University Library librarians, data specialists, and support staff “work for free.” Their days are spent preparing datasets, organizing materials, and ensuring publications are open access. While they do, in fact, get compensated for their efforts, their work toward free is vital to ensuring students, faculty, staff, and the public can get valuable research, data, and studies without excessive costs. 

In honor of 2024 International Open Access Week Oct. 21-27, University Library faculty and staff celebrate this ever-expanding effort to make research, datasets, and other educational materials freely accessible and available. 

Specialists in the library spend their time digging into the archives, making university history available; identifying and labeling open access resources; helping instructors find, use, and publish open access materials; and adding created works and author profiles to our digital repository. The list goes on and on.  
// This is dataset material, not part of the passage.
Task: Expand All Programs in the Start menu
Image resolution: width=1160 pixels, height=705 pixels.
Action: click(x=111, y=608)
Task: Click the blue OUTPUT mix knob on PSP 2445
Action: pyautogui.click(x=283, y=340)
Meet a few library staff working for free:

Chris Dieckman

With my compliments. As a librarian in the Metadata Services department, my colleagues and I identify and label open access resources to ensure that this status displays prominently in our user discovery systems. 

Chris Dieckman, metadata and cataloging librarian

Abbey Elder

There’s no cost to you! I help researchers and instructors find, use, and/or publish open access materials to lower barriers for students and researchers who want to learn.  
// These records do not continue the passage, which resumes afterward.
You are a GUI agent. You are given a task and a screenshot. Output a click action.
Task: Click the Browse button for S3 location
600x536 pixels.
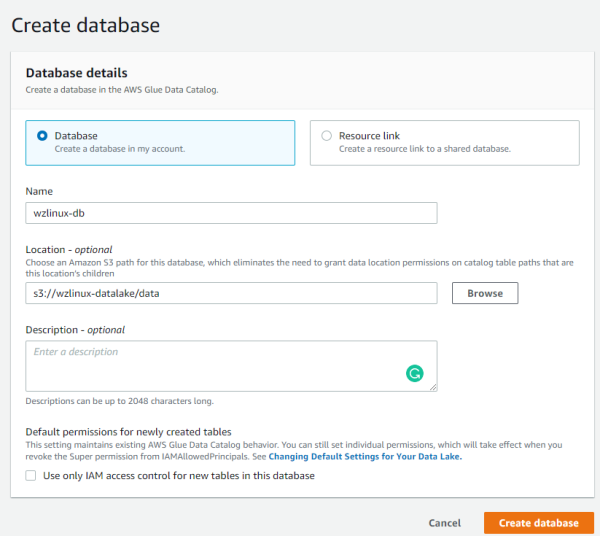click(485, 293)
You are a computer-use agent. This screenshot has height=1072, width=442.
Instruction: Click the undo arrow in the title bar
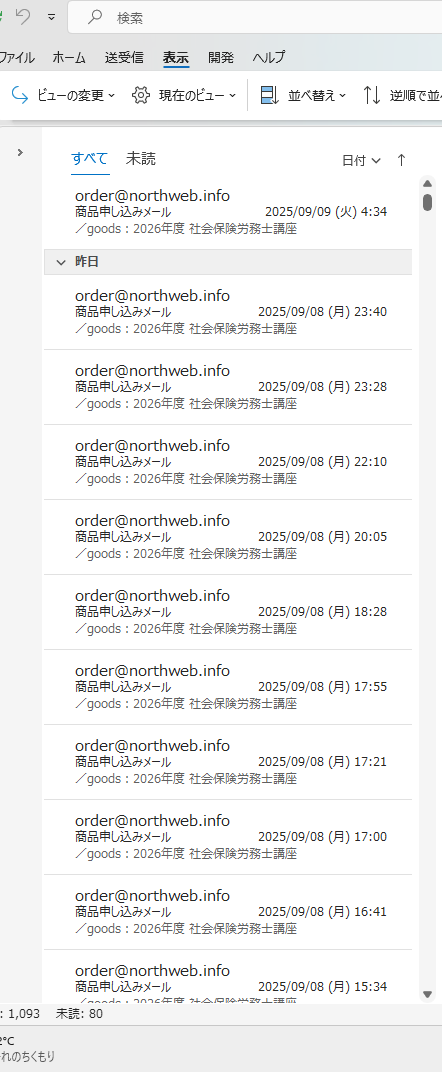pos(24,18)
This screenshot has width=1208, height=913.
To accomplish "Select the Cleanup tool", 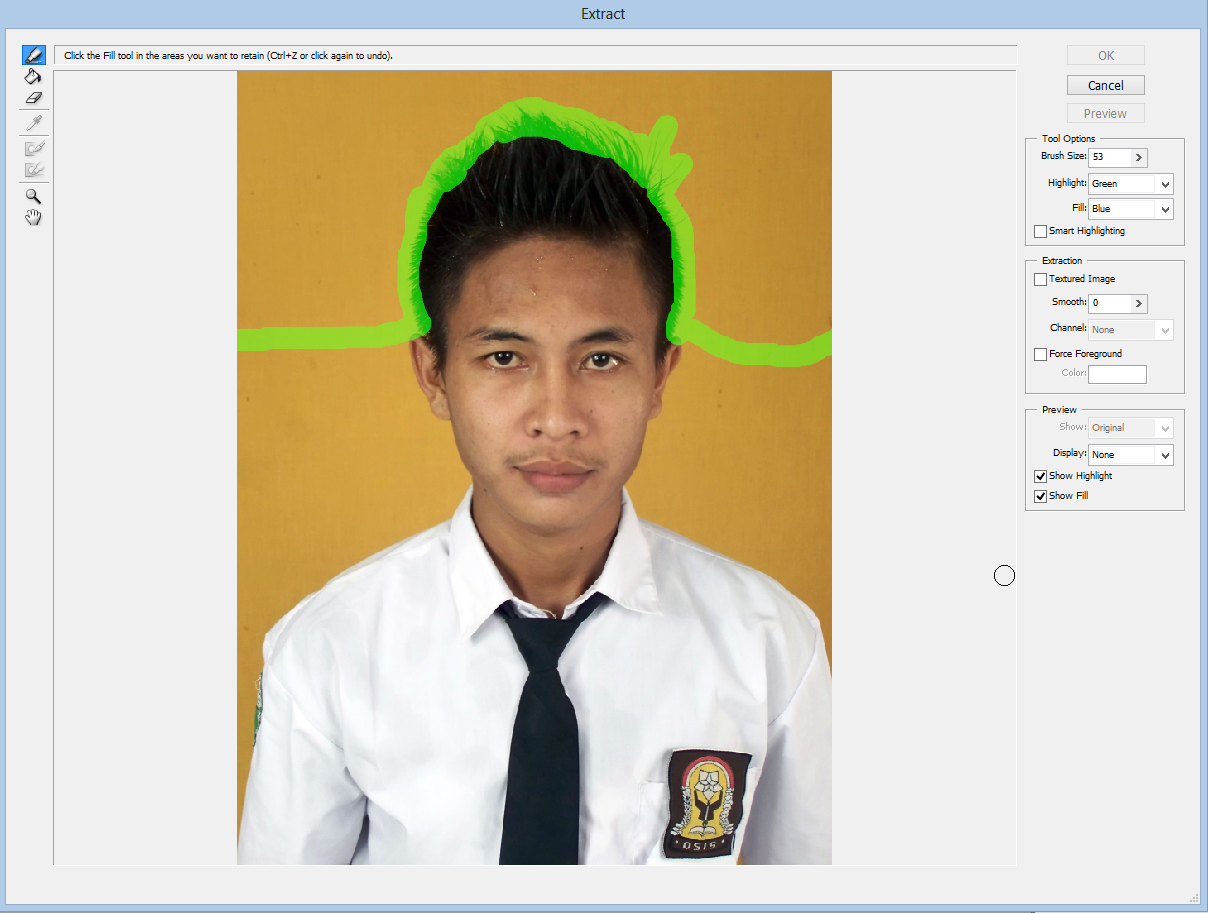I will coord(33,147).

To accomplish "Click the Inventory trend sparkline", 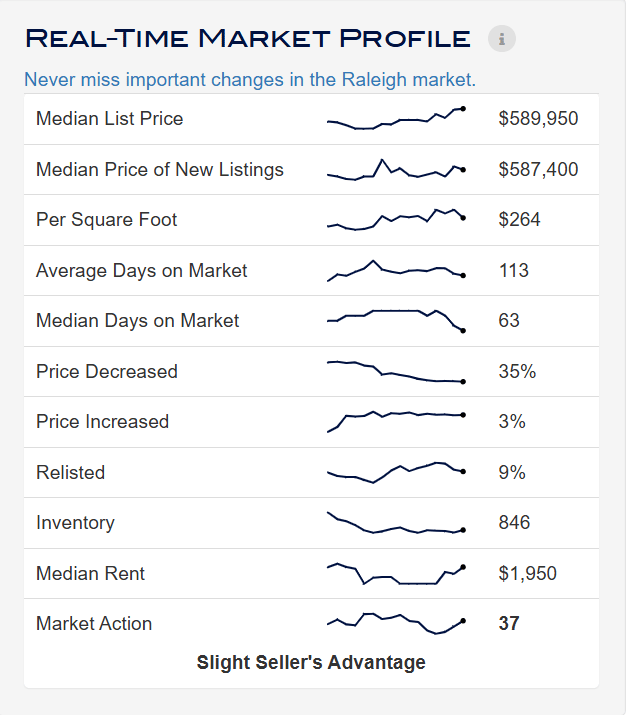I will [396, 523].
Abbey Elder, Open Access and scholarly communication librarian

Olivia Garrison

My expertise and knowledge are gratis. No charge for facts from our files – I’m here to unlock them for everyone. I spend my days digging into the archives, making history open and free and Open Access.

Olivia Garrison, research and instruction archivist

Matt Mick

It’s on us! Open Access means free to the end user. We help fund a variety of OA endeavors to get ISU research to the world and support publications used daily by faculty, students, and staff.  

Matt Mick, procurement specialist

Lorrie Smith

I've been promoting Open Access and free for 10 years. The ISU Digital Repository team has added 114,000 works and created 1,200 author profiles. I love working with authors to make their work publicly available and more accessible to everyone.  

Lorrie Smith, digital repository assistant

Katie Wampole

I prep datasets for publication on Data Share, the ISU Open Access data repository, which is free for faculty, researchers, and students!  This work makes your research data more accessible, better preserved, and compliant with changing publishing requirements.